◆ Required work ◆
Beginning with the line that holds "Given: Click the Начало date input field" and ending with the last line below, please copy every line exactly, add nothing, and leave out the pictures.

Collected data

-------

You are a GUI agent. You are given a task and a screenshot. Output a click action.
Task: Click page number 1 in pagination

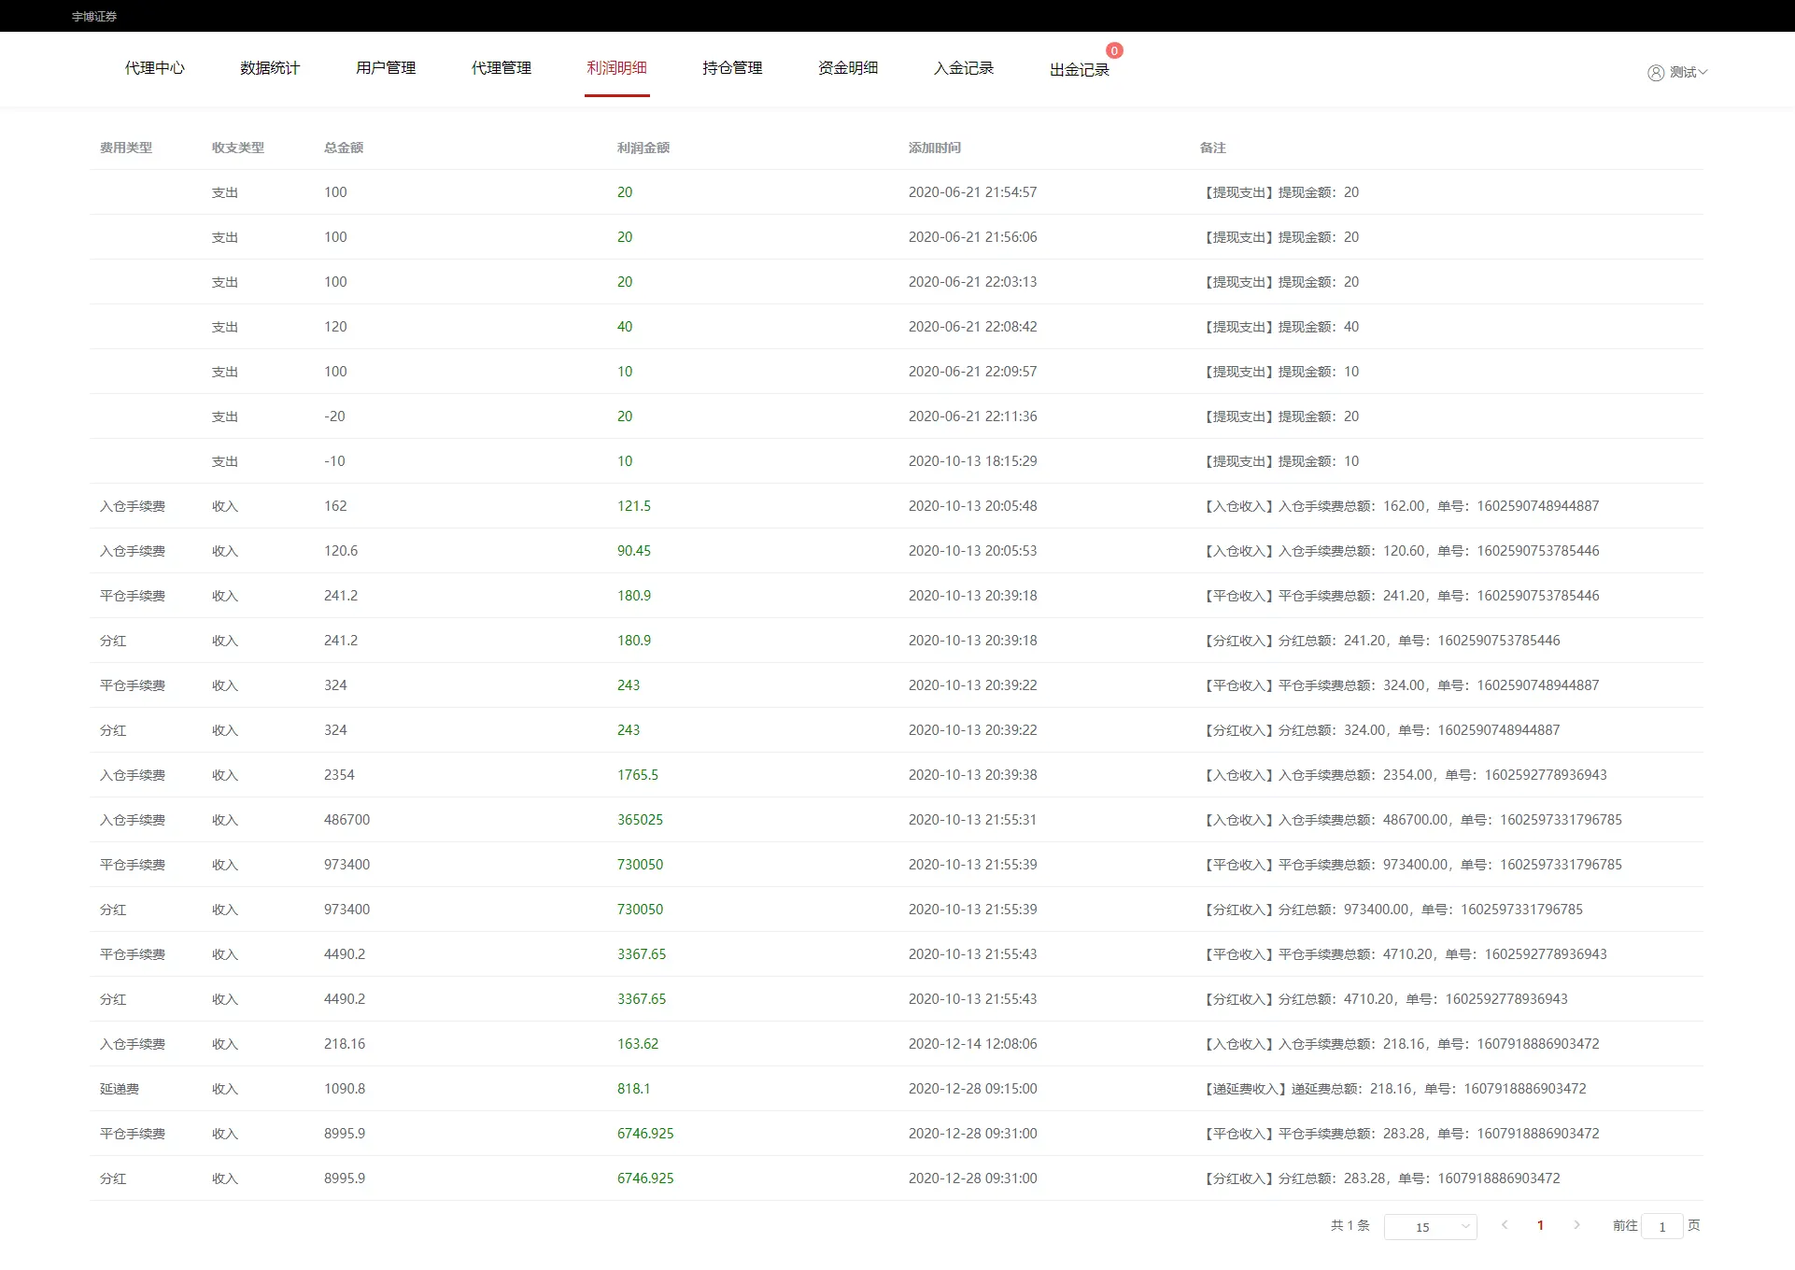click(x=1540, y=1225)
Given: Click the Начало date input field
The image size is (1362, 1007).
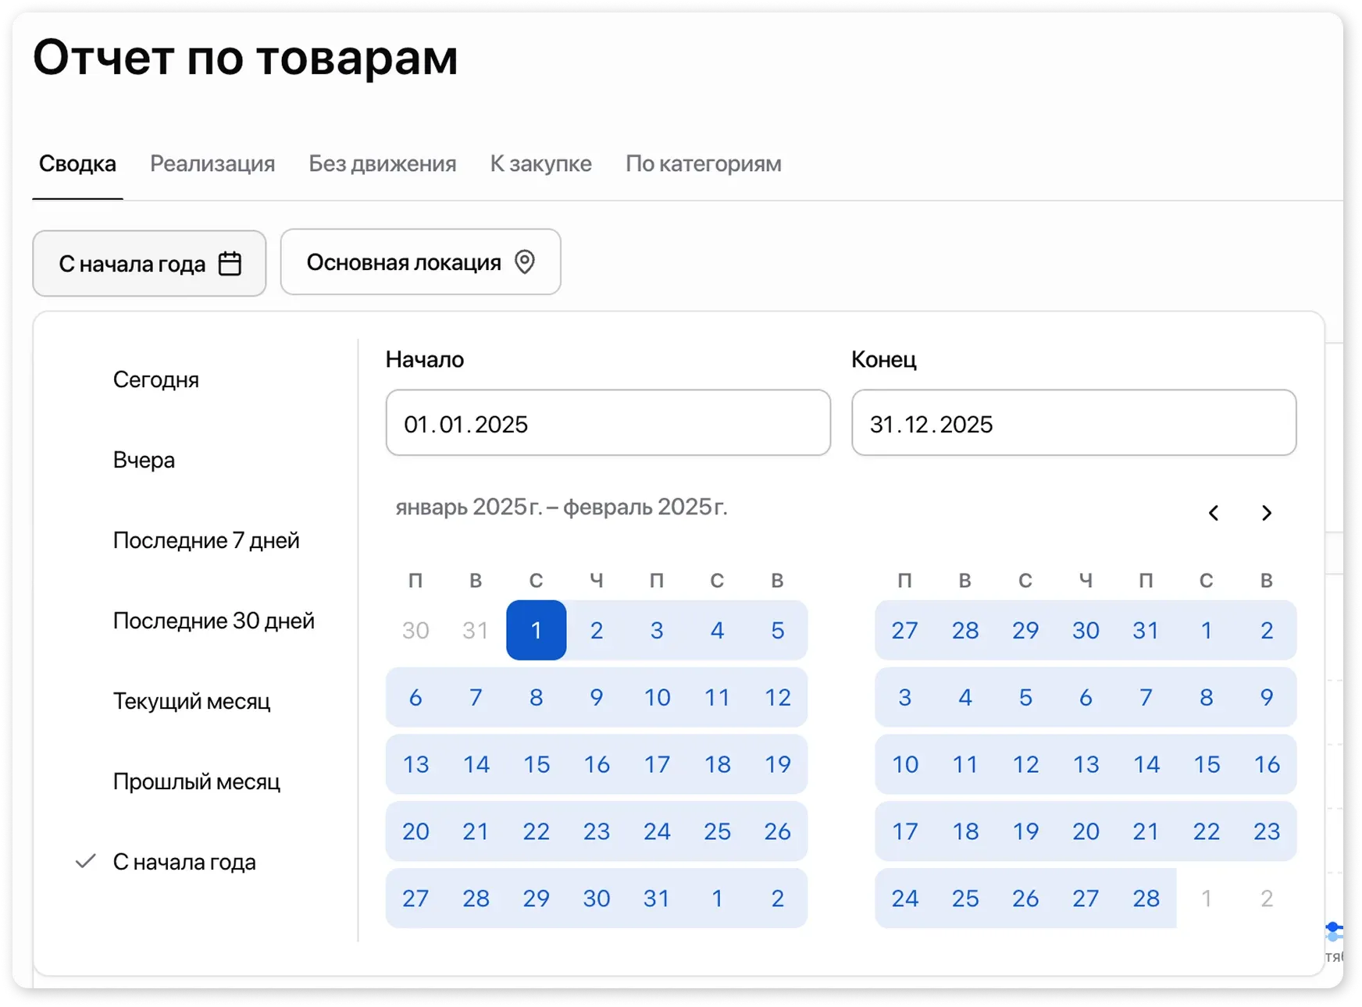Looking at the screenshot, I should click(608, 423).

-------

◆ Task answer ◆
Given: Click the Начало date input field
The image size is (1362, 1007).
Looking at the screenshot, I should click(608, 423).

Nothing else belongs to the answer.